Status and privilege
In Confessions of an Advertising Man, David Ogilvy has nothing but admiration for his former boss’s habit of rubbing his nose in it:
We cooks were badly paid, but M. Pitard made so much from the commissions which supplies paid him that he could afford to live in a chateau. Far from concealing his wealth from the rest of us, he drove to work in a taxi, carried a cane with a gold head, and dressed, when off duty, like an international banker. This flaunting of privilege stimulated our ambition to follow in his footsteps.

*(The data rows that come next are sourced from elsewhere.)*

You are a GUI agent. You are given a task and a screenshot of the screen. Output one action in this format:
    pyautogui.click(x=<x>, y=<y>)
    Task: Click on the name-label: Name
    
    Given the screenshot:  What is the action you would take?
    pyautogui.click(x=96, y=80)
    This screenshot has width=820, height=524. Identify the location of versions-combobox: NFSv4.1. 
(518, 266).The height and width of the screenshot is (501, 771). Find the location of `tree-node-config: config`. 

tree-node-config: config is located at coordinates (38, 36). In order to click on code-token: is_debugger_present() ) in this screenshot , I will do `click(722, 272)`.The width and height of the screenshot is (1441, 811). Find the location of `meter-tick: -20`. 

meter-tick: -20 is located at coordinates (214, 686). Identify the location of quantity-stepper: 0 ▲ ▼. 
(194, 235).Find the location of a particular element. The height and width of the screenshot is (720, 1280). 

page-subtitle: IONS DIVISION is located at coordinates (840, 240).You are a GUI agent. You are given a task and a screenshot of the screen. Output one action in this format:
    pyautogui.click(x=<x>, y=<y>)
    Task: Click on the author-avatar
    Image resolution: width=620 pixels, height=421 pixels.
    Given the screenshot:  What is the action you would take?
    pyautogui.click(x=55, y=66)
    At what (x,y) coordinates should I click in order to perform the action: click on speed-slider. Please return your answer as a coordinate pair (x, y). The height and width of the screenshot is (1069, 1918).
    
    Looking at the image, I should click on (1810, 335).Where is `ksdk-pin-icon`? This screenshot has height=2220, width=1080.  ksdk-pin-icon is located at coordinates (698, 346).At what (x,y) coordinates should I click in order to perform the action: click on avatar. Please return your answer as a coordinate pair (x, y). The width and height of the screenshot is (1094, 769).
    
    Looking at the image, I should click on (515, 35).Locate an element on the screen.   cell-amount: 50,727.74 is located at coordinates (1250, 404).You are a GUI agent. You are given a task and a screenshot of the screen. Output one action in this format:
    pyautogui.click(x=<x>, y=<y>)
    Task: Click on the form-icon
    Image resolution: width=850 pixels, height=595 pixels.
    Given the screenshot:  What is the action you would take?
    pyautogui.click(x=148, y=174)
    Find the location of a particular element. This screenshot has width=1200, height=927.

It’s not always so blatant, but look around any office or studio and you’ll see signs of status and privilege in people’s behaviour. At meetings, the intern is unlikely to sit at the head of the table. The creative director probably doesn’t do the morning ‘bun run’. As long as status is clearly linked to achievement, and achievement is seen to be fairly assessed, striving for seniority can be a powerful ingredient in the motivational mix.
Opportunities
Why are so many people prepared to work for little or nothing, making tea, running errands, ordering taxis and doing the photocopying, on film sets, in ad agencies, in TV and fashion studios? Because it gives them a foot in the door, an opportunity to be in the right place when more exciting positions become available. Ogilvy didn’t choose the life of a brigade chef for its own sake — he had his eye on M. Pitard’s gold cane.
Obligations and deadlines
As soon as you sign a contract or make a promise to someone else, you have an obligation to fulfil. Sometimes this can be just the push you need to get you through the wall of resistance that would otherwise lead to procrastination. I occasionally have coaching clients who say to me “I know exactly what I need to do, but I’m more likely to do it if I’ve promised you do it by a certain date”. The funny thing is, the work is usually quite enjoyable when you get going and intrinsic motivation takes over. But to get you going in the first place place, you sometimes need the extrinsic motivation of ‘deadline magic’.
Bribes
According to legend, Dylan Thomas was so unreliable at fulfilling contracts to write radio plays for the BBC that his producer used to literally lock him in a room with nothing but a typewriter and telephone. When Thomas had finished an act, he was allowed to use the telephone to ring the producer — who would then reward him with a tot of whisky, and the promise of another when he’d written the next act. This kind of thing probably isn’t a viable long-term strategy, but if you know your team’s foibles and desires, then dangling the carrot of an (ethical) bribe could get you out of the occasional tight spot.
Threats
As with bribes, we need to watch our ethical footing here. We also need to be mindful of effectiveness — it won’t be news to you that managing by threats and coercion leads to pretty poor performance. But you can’t let people get away with murder either. Sometimes you need to challenge people’s behaviour, and make it very clear that Bad Things Will Happen if they don’t change their ways. Some of us are more comfortable than others are doing this. If you’re not a confrontational type, then you can often get a surprising amount of leverage by highlighting consequences in a chain of events, rather than making personal threats. For example:
I know you think it doesn’t matter what time you come in as long as you get the job done. But the MD disagrees and it’s his company. He’s asked me why the rule should be different for you than for everyone else in the office, and I’m struggling to come up with a good reason. Can you help me with that?
Sometimes that works. Other times people respond better to a good kick up the backside. (Metaphorical, of course.)